Der Anspruch, gute Unterhaltung zu bieten, treibt sowohl private als auch öffentlich-rechtliche Sender an. Aber was in Deutschlands Fernsehwelt als gute Unterhaltung gilt, darüber gehen die Meinungen weit auseinander. Nicht wenige Kritiker sind sich sogar sicher, dass die im deutschen Fernsehen schon lange nicht mehr zu finden ist. Entertainer Thomas Gottschalks Ankündigung am vergangenen Wochenende, als „Wetten, dass..?“-Moderator aufzuhören, hat noch einmal Bewegung in die Diskussion gebracht. Polit-Talkerin Maybrit Illner sprach mit Gottschalk, Schauspieler und Dschungelcamp-Veteran Matthieu Carrière, TV-Produzentin Ute Biernat und „Zeit“-Chefredakteur und TV-Talker Giovanni di Lorenzo darüber, ob die Gunst des Fernsehzuschauers und damit die Zukunft auf dem Bildschirm dem Dschungelcamp oder dem Wettsofa gehört.
Authentischer Stoff berührt die Menschen immer
„Was hätte Samuel Koch machen müssen, um die Wette zu verlieren?“ Giovanni Di Lorenzo sprach mit dieser Frage einen wesentlichen Punkt an. Der Unfall des jungen Mannes in der Dezember-Ausgabe von „Wetten, dass..?“ war der Auslöser für Thomas Gottschalks Entscheidung, als Moderator aufzuhören. Eine derart riskante Wette überhaupt stattfinden zu lassen, zeigt, unter welchen Druck das Format geraten war. Um gegen Konkurrenten der Unterhaltungsindustrie wie Dieter Bohlen zu bestehen, konnte Gottschalk sich nicht mehr mit harmlosen Belanglosigkeiten zufrieden geben. Können Sendungen wie „Wetten, dass..?“ neben „Deutschland sucht den Superstar“ und dem „Dschungelcamp“ überhaupt noch bestehen?
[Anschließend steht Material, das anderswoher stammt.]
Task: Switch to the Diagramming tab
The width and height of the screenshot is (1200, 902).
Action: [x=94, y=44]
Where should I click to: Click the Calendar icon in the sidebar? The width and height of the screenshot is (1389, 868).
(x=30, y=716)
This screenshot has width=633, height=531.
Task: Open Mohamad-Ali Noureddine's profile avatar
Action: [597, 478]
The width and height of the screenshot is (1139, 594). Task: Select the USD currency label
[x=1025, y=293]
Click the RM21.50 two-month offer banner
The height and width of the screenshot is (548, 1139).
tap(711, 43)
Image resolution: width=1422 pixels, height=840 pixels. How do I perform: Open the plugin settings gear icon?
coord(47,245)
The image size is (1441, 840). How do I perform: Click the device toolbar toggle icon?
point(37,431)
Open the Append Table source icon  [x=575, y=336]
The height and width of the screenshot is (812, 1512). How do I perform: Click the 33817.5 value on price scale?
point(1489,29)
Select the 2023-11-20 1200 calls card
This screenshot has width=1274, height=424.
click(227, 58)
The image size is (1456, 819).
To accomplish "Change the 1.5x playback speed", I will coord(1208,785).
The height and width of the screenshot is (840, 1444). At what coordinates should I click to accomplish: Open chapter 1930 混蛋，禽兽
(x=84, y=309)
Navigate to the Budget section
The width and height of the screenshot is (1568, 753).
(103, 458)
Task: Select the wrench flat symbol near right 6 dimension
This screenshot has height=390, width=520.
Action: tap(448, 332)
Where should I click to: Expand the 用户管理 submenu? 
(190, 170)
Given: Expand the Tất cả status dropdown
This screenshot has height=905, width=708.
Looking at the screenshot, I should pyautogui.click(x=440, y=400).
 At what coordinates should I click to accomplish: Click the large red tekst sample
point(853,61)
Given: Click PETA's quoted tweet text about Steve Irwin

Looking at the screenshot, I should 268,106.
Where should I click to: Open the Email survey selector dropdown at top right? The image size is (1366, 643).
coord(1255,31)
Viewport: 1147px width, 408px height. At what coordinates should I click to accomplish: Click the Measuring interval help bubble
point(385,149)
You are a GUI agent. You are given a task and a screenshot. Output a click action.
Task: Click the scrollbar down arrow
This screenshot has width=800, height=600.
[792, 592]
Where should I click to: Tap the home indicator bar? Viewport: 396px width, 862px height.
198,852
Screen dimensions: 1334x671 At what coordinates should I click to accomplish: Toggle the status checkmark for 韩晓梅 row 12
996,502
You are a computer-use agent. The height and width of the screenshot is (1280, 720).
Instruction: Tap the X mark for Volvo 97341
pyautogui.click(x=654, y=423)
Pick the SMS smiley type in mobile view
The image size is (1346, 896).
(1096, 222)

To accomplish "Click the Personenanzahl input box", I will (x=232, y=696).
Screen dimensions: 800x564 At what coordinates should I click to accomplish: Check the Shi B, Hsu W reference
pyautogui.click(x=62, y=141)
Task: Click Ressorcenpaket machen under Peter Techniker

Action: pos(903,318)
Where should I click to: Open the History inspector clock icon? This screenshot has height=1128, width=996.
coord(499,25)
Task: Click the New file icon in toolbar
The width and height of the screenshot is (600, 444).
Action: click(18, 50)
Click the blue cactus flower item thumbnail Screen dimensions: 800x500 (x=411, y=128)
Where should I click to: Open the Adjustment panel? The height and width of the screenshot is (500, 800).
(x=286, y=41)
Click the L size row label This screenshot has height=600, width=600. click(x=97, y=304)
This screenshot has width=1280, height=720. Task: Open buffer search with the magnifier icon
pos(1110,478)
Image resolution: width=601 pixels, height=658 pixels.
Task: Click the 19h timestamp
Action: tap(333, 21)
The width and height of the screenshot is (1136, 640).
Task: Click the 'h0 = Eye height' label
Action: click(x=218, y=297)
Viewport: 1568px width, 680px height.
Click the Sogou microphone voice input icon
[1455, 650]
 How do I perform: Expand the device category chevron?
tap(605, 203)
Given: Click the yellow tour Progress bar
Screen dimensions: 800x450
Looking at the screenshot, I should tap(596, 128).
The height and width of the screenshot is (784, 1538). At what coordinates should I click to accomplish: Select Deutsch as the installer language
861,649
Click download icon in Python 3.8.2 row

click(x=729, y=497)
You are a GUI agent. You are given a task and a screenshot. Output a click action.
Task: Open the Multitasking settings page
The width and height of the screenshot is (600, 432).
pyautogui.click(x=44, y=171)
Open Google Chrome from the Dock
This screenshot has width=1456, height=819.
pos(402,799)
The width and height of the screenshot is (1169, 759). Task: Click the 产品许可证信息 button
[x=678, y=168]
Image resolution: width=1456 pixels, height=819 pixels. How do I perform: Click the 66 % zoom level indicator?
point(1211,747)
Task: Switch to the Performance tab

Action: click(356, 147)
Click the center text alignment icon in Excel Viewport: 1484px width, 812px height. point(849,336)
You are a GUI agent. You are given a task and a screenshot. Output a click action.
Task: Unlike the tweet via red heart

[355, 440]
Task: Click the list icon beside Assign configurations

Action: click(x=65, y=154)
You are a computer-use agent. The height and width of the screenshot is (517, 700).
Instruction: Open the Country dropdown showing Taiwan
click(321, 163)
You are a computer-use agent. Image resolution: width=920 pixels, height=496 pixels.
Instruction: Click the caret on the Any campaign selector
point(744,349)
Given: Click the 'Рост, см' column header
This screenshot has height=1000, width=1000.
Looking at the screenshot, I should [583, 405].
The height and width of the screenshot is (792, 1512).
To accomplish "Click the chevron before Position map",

Eins ist sicher, meint DSDS- Produzentin Ute Biernat: „Nett zieht nicht mehr“. Die Einschaltquoten geben ihr Recht. Unverständlich bleibt aber, warum die Zuschauer so sehr darauf erpicht sind, andere Leute in ihrem Alltag und oft in ihrem Elend zu beobachten. Giovanni di Lorenzo sah eine Erklärung in der Tatsache, dass authentischer Stoff die Menschen immer berührt. Er gab selbst zu, Spaß am Dschungelcamp gefunden zu haben. Zum Glück geriet er aber nicht so sehr ins Schwärmen wie Matthieu Carrière, der seinen Aufenthalt im Camp als „die großartigste Erfahrung seines Lebens“ bezeichnete.
Thomas Gottschalk wirkte erleichtert
Wer Gottschalk an diesem Abend gesehen hat, musste unweigerlich an einen alten, weise gewordenen Clown denken, der seinen letzten Auftritt im Rampenlicht hinter sich hat. Der Entertainer wirkte nicht betrübt, sondern im Gegenteil fast schon erleichtert über seine Entscheidung. Etwas schwermütig konnte nur der Zuschauer werden, wurde doch deutlich, dass sich mit Gottschalks Rückzug auch ein Kapitel niveauvoller Unterhaltung aus dem deutschen Fernsehen verabschieden wird.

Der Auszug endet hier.